## Task objective
Output the lines from the start of the lines below up to and including the line with "Click spring-ai-core in" as a Markdown table with the columns Row and Line. Leave out blank lines.

━━ Entries shown ━━

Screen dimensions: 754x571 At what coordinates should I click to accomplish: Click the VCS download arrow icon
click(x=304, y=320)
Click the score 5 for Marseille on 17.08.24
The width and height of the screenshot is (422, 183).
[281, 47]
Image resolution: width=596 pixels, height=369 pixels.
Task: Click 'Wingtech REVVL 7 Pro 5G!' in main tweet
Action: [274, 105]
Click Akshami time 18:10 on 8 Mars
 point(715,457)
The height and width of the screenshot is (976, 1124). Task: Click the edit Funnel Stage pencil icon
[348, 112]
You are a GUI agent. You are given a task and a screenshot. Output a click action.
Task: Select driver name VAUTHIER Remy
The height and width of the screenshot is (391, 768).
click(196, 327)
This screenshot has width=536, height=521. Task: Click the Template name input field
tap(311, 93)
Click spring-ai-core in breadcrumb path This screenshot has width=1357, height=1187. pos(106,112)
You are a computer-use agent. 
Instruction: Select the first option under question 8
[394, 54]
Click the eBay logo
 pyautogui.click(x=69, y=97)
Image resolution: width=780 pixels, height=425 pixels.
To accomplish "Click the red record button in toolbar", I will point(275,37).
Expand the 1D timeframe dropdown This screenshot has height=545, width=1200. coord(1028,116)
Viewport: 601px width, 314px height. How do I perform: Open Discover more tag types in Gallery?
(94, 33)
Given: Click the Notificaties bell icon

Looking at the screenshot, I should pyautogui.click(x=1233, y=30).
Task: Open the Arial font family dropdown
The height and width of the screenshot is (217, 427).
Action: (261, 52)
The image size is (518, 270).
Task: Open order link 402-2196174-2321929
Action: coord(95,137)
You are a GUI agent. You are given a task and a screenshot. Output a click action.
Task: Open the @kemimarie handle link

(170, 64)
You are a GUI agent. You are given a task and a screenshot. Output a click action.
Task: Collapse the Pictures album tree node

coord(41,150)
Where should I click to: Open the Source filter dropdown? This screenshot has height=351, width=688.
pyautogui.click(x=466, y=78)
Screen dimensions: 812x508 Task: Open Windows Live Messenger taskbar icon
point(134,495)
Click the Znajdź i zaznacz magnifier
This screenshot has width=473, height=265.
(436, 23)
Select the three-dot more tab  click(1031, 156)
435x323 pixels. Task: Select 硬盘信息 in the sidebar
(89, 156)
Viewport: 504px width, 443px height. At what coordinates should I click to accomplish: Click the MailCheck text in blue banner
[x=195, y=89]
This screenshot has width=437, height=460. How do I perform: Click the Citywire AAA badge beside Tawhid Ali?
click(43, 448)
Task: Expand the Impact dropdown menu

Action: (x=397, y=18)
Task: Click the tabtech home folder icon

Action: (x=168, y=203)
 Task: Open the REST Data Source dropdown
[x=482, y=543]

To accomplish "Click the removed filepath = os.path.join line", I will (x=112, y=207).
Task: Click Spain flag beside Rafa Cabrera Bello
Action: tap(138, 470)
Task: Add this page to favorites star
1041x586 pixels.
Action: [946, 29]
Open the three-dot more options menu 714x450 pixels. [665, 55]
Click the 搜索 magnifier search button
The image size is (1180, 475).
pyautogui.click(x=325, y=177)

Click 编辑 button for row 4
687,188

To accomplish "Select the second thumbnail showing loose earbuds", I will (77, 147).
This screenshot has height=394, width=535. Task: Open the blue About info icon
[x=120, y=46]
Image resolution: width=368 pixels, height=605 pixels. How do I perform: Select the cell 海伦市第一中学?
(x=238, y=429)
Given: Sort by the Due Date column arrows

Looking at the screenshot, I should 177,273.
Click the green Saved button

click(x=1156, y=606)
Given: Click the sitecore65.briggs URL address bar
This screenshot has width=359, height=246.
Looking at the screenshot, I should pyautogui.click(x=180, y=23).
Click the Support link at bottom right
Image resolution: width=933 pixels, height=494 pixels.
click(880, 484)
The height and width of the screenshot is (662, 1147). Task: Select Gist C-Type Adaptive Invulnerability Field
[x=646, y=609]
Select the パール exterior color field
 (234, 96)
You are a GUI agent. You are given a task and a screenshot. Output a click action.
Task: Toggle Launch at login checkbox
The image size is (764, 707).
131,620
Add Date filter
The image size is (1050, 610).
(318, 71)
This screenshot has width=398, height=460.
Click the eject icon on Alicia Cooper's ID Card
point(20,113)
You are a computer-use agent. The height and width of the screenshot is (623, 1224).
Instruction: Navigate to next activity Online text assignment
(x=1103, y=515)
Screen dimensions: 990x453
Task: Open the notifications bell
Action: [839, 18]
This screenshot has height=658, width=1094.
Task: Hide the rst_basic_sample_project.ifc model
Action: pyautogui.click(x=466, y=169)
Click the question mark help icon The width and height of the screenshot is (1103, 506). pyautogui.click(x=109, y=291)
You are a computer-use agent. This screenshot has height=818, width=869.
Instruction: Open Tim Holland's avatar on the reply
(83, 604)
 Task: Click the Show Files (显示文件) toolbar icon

━━━

## Output for this exercise
| Row | Line |
|---|---|
| 1 | Screen dimensions: 754x571 At what coordinates should I click to accomplish: Click the VCS download arrow icon |
| 2 | click(x=304, y=320) |
| 3 | Click the score 5 for Marseille on 17.08.24 |
| 4 | The width and height of the screenshot is (422, 183). |
| 5 | [281, 47] |
| 6 | Image resolution: width=596 pixels, height=369 pixels. |
| 7 | Task: Click 'Wingtech REVVL 7 Pro 5G!' in main tweet |
| 8 | Action: [274, 105] |
| 9 | Click Akshami time 18:10 on 8 Mars |
| 10 |  point(715,457) |
| 11 | The height and width of the screenshot is (976, 1124). Task: Click the edit Funnel Stage pencil icon |
| 12 | [348, 112] |
| 13 | You are a GUI agent. You are given a task and a screenshot. Output a click action. |
| 14 | Task: Select driver name VAUTHIER Remy |
| 15 | The height and width of the screenshot is (391, 768). |
| 16 | click(196, 327) |
| 17 | This screenshot has width=536, height=521. Task: Click the Template name input field |
| 18 | tap(311, 93) |
| 19 | Click spring-ai-core in breadcrumb path This screenshot has width=1357, height=1187. pos(106,112) |